The investment environment is continuously changing, with a recent development being the increasing popularity of buffered Exchange-Traded Funds (ETFs). These modern financial tools aim to offer investors, especially those concentrating on retirement investments, a degree of safeguarding against market declines while also enabling growth opportunities.

Over the past two years, investors with a focus on retirement portfolios have invested over US$20 billion into US exchange-traded funds that limit gains and losses, posing a competitive threat to traditional offerings from insurance providers. Buffered ETFs, also known as defined outcome ETFs, employ derivatives to moderate the effects of market fluctuations, whether bullish or bearish. Gaining traction since their introduction in 2018, these financial instruments have become particularly attractive to investors who have navigated crypto market volatility caused by the pandemic in 2020 and a challenging year for both stocks and bonds in 2022.

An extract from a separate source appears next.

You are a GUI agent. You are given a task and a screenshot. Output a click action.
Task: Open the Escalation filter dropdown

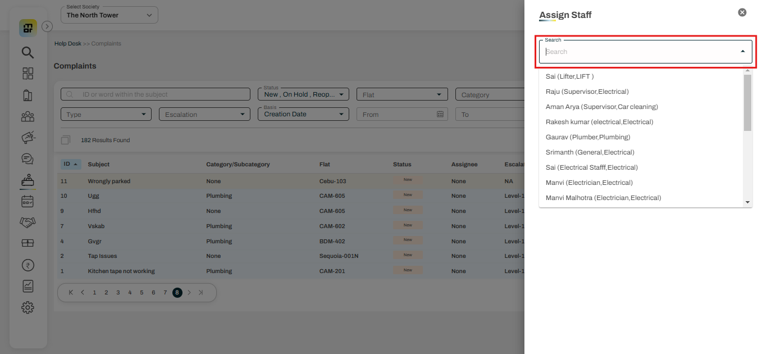[x=204, y=114]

The market turbulence experienced in recent times has heightened crypto investor interest in the downside protection offered by buffered ETFs, leading to a greater willingness to pay a premium for exposure to US equities within a structure that restricts potential losses, thereby safeguarding their retirement savings. As a result, US financial advisers have increasingly incorporated buffered ETFs into client portfolios, attracting US$10 billion in net inflows in both 2022 and 2023. This shift has occurred at the expense of the US$3.3 trillion US annuities market and costly structured notes that promise to safeguard the principal or ensure minimum returns.

Ben Johnson, Morningstar's head of client solutions, noted that these products are capturing market share from other methods of achieving similar results, particularly in the case of structured products and index-linked annuities. Currently, there are over 200 defined outcome ETFs in the US, with approximately US$37 billion in assets, a significant increase from five years ago when only US$500 million was divided among about a dozen products, according to Morningstar Direct data.

"As more investors transition into retirement or navigate this life stage, they are seeking a sense of control or a perception of increased security," Johnson explained. This inclination has led them to gravitate toward financial products that offer protective mechanisms to mitigate significant market downturns. The growing demand from investors for these ETFs has prompted major asset management firms like BlackRock and AllianceBernstein to enter the market and compete with established providers of buffered ETFs such as Innovator Capital Management, First Trust, and Allianz.